* Problema proposto *
Stabilisci se le affermazioni 1., 2. e 3. concordano con la discussione sul giovane calciatore riportata qui sotto. Per ciascuna rispondi sì o no e cita fra virgolette le parole decisive del testo.
1. Secondo Jino, avere questi numeri nel settore giovanile vuol dire tutto e niente.
2. Ringhio8 sostiene che Raiola non ha ancora parlato con i genitori del ragazzo.
3. jumpy65 propone di aspettare un solo anno prima di giudicare.

* Testo estratto *
Proteggete questo ragazzo dai raiola.
Lasciatelo giocare, crescere , divertire e dagli dei valori.

Consiglio sentito per la famiglia.


----------



## Ringhio8 (8 Ottobre 2021)

SoloMVB ha scritto:


> Ci ha già messo le mani raiola?


Una chiacchierata coi genitori e una bella tangente in mano sicuramente l'ha già fatta


----------



## pazzomania (8 Ottobre 2021)

Giofa ha scritto:


> Fa abbastanza impressione che un ragazzino delle scuole medie sia già così "attenzionato". La pressione sarà già enorme e gli avvoltoi che gli ronzeranno intorno saranno moltissimi. Montarsi la testa a quell'età è un attimo, così come sentirsi schiacciato da tanta attenzione. Mi auguro che abbia persone accanto che lo proteggano e che gli permettano di fare il suo percorso con la massima tranquillità possibile


Decisamente troppa.

Non esiste ragazzino ( come naturale che sia) sulla terra in grado di gestirla.


----------



## Jino (8 Ottobre 2021)

Vuol dire tutto e niente avere questi numeri nel settore giovanile.

Potrei citarne a bizzeffe di ragazzi che viaggiavano a cento gol l'anno tra esordienti, giovanissimi etc etc.


----------



## jumpy65 (8 Ottobre 2021)

A quell'età il numero di gol conta poco o nulla. Aspettiamo 3 o 4 anni e vediamo


----------

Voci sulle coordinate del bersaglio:
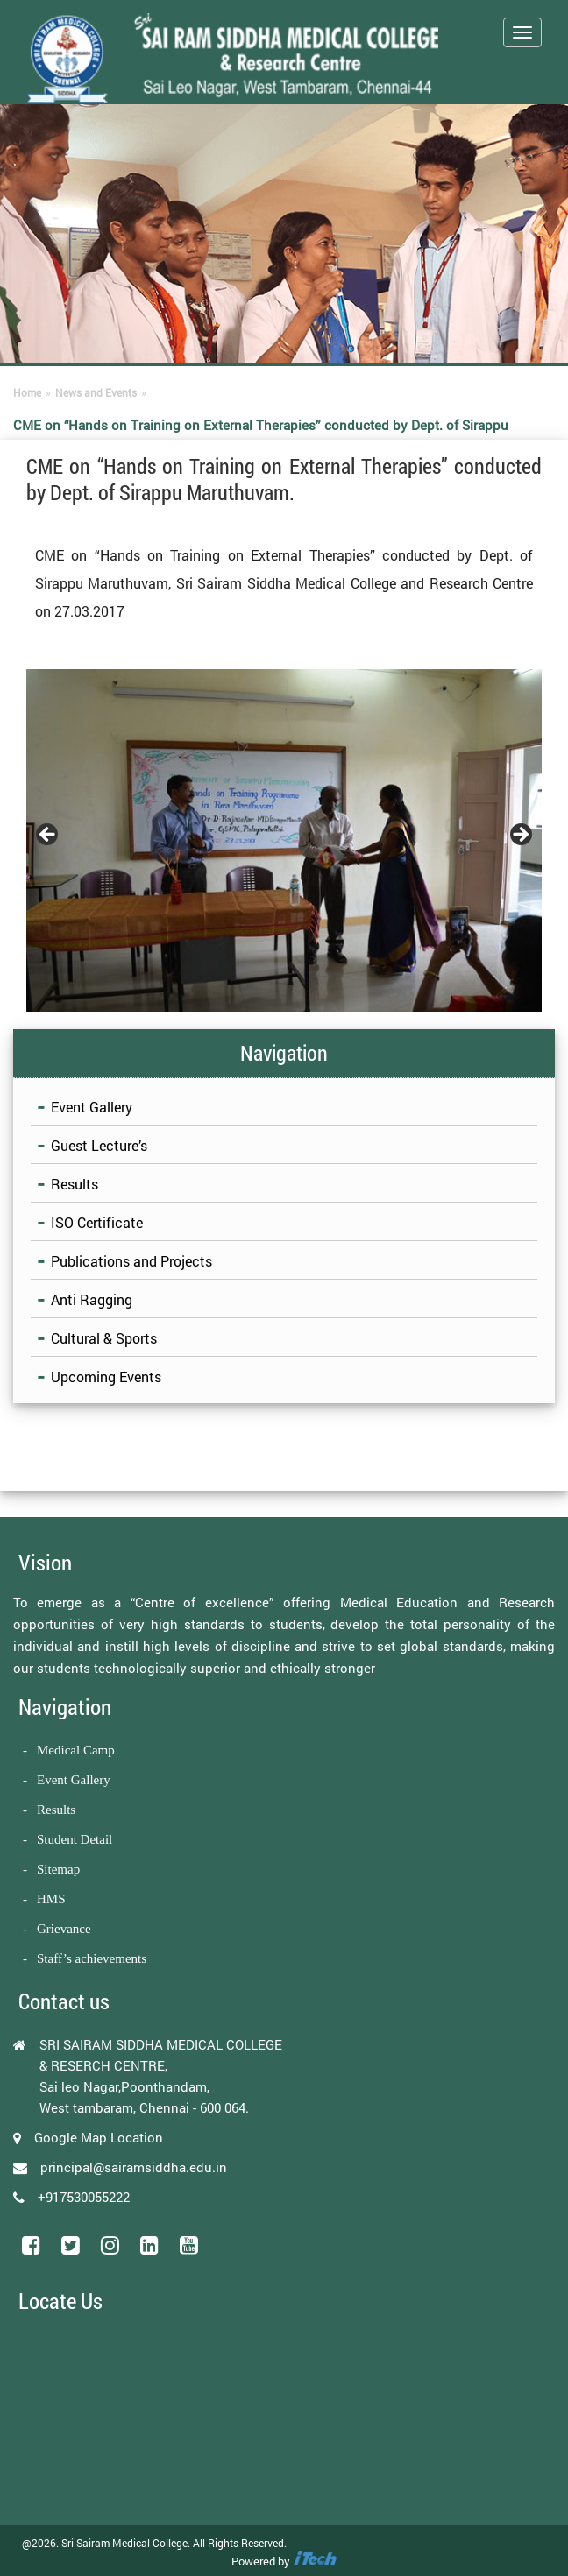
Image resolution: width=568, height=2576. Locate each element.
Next (520, 835)
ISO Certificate (97, 1222)
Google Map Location (98, 2137)
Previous (48, 835)
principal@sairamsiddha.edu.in (133, 2167)
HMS (51, 1899)
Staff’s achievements (91, 1958)
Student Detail (74, 1839)
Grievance (64, 1929)
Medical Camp (76, 1750)
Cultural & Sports (104, 1338)
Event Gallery (91, 1106)
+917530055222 (84, 2196)
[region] (284, 841)
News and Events (96, 392)
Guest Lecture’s (99, 1145)
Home (27, 392)
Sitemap (58, 1869)
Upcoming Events (106, 1376)
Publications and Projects (131, 1261)
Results (74, 1184)
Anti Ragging (91, 1299)
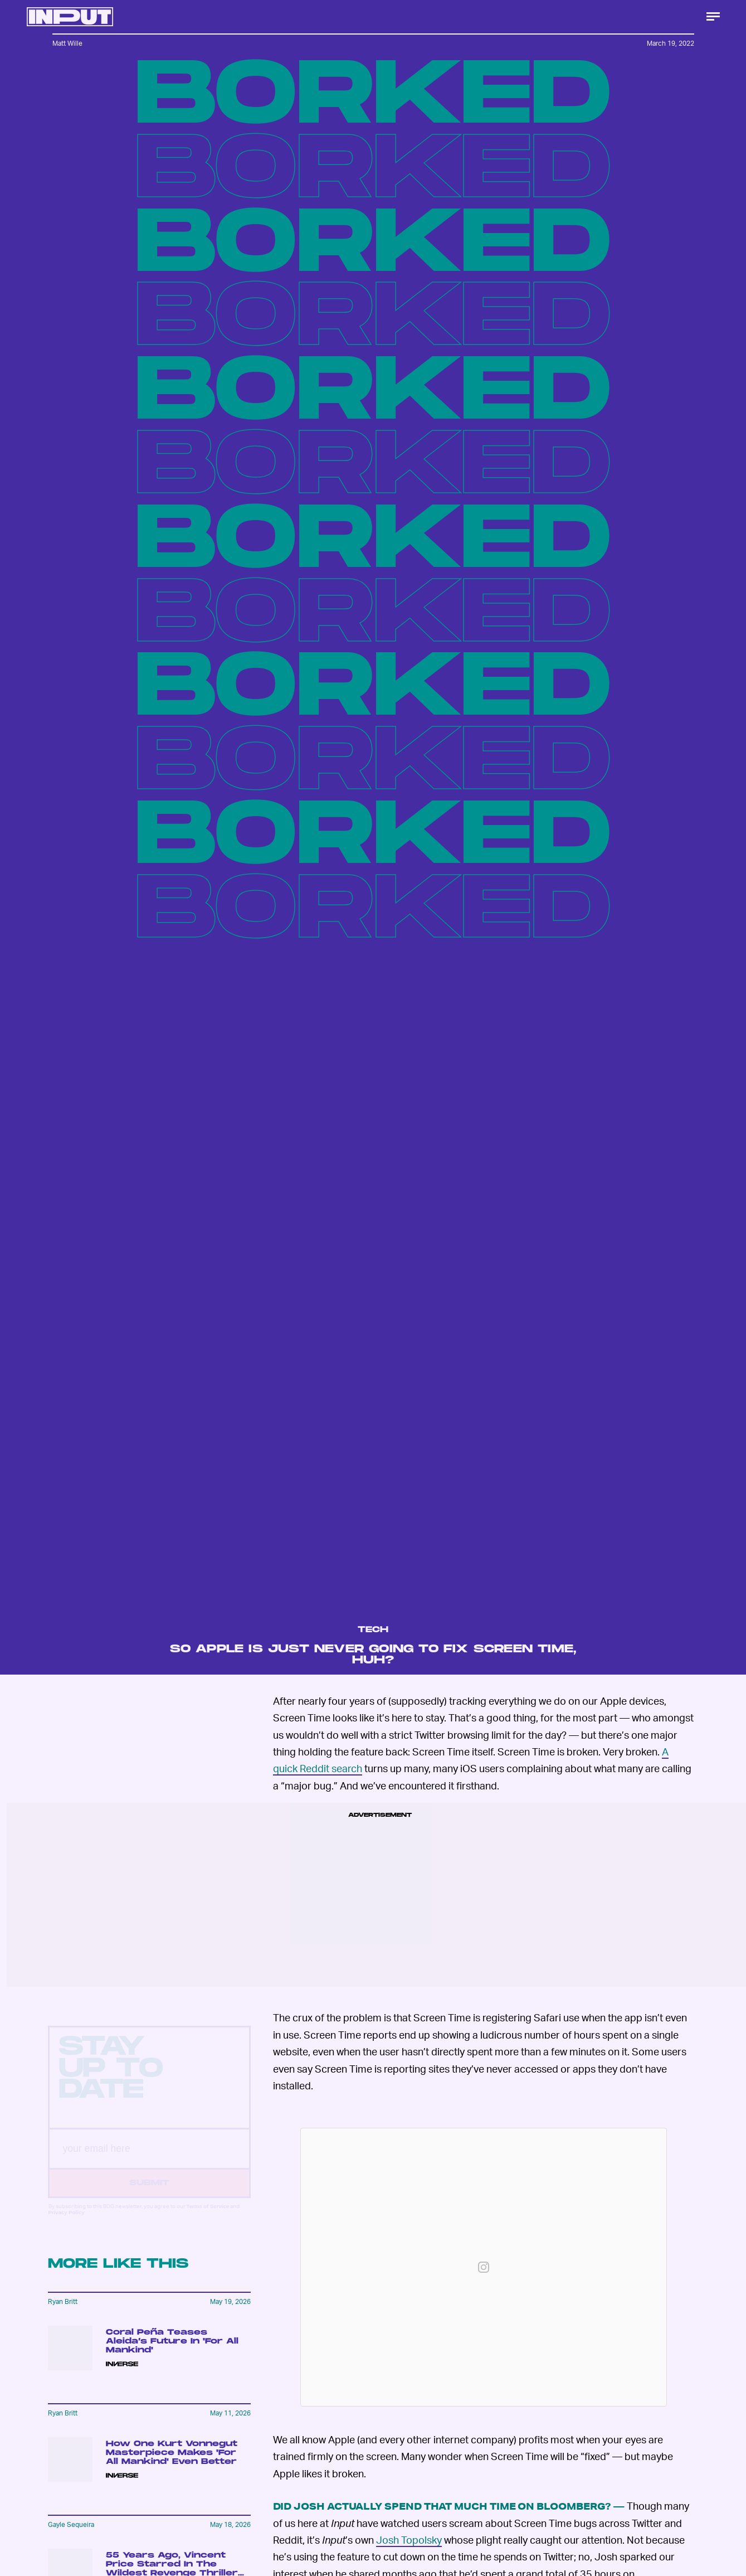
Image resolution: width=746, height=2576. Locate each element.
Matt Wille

* Risposta *
1. Sì: "Vuol dire tutto e niente avere questi numeri nel settore giovanile."
2. No: "Una chiacchierata coi genitori e una bella tangente in mano sicuramente l'ha già fatta"
3. No: "Aspettiamo 3 o 4 anni e vediamo"